Transit-Oriented Development for a Growing City

By Jim Winkle

I attended the district 13 Madison Planning staff presentation in September and learned how Transit-Oriented Development, or “TOD,” seeks to help create more pedestrian-friendly neighborhoods, relieve our housing shortage, and retain affordable housing. 

What is Transit-Oriented Development? TOD attempts to concentrate housing and destinations along major corridors like Park Street so that more people can use the coming transit system’s fast, frequent service. TOD allows the next step up in density without any special permission unless a building is being razed. For example, a large portion of Bay Creek contains single-family houses; duplexes would be allowed in the TOD area, about three blocks on either side of Park Street, assuming green space requirements are still met. Staff predicted that the most common residential example of TOD would be splitting a single-family house to create a duplex. Citing issues with absentee landlords, Alder Tag advocated requiring owner-occupancy for splits since residency helps ensure greater neighborhood engagement. Another example: apartment buildings currently limited to 24 units could contain 36 units. Though the TOD proposal covers 15% of the city, City planners do not expect many changes overnight – it could take a decade before the City can even evaluate its effectiveness. 
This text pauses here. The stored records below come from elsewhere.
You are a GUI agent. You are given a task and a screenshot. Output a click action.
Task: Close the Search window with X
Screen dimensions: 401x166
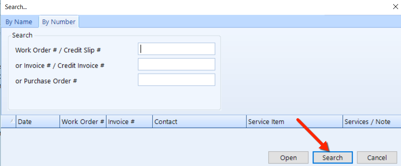point(395,7)
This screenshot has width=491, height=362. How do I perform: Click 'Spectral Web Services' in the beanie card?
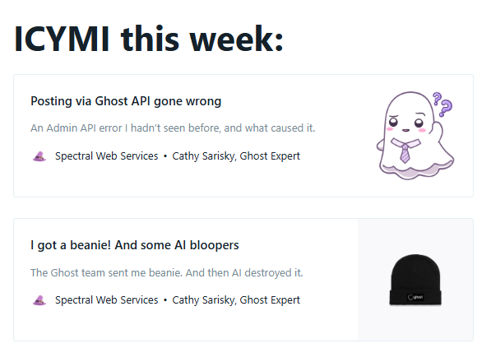[x=107, y=300]
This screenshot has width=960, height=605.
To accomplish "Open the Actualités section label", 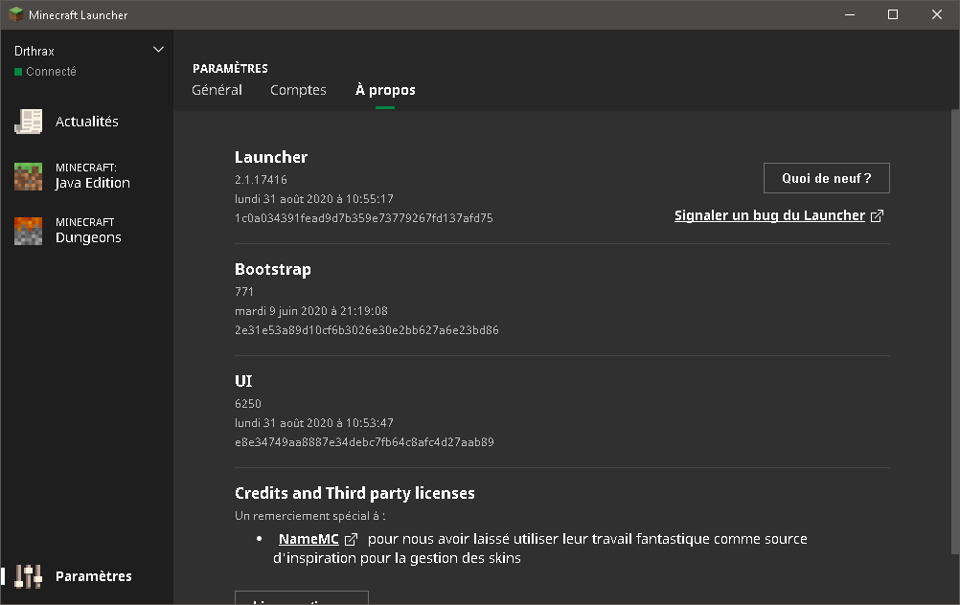I will 87,122.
The increased density from TOD changes would likely result in more pedestrian-oriented, compact, mixed-use neighborhoods. This would have many benefits, including reducing our dependence on cars, which in turn would save us money – transit is many household’s second highest expense – reduce emissions, and provide an alternative to getting stuck in traffic. (I wonder if it would bring more businesses to some of those empty first-floor storefronts on Park Street.)

Madison’s housing shortage is no secret. Planners referred us to the City’s Housing Snapshot Report 2022 (and here's 2023's report) which reveals that Madison's rental vacancy rate has averaged below the ideal 5% for about a decade (see Rental Vacancy Rate graph), driving up costs. Madison has a shortage of housing for people who have low incomes (families of four earning less than $31k/year). Surprisingly, the report reveals that Madison also has a shortage of housing for families making an average and higher income. Because of this, some folks buy/rent "down" into naturally-affordable neighborhoods like those in South Madison. While Madison certainly needs more affordable housing, Madison also needs more housing for the average earner. TOD aims to help provide this housing to take the pressure off of more affordable neighborhoods and provide more housing in those affordable neighborhoods. The City is using other tools to help ensure we retain affordable housing like boosting its affordable housing fund budget, "land banking" (like at the Truman-Olson site), and a possible new TIF district in South Madison.


Madison is predicted to grow another 100,000 people by 2050; people keep moving here and many of us stay. Though TOD should be good for residents with low income, our neighborhood, and the environment, in the big picture it represents a relatively modest increase in density and some think we need to go further. What ideas do you have to accommodate healthy growth? 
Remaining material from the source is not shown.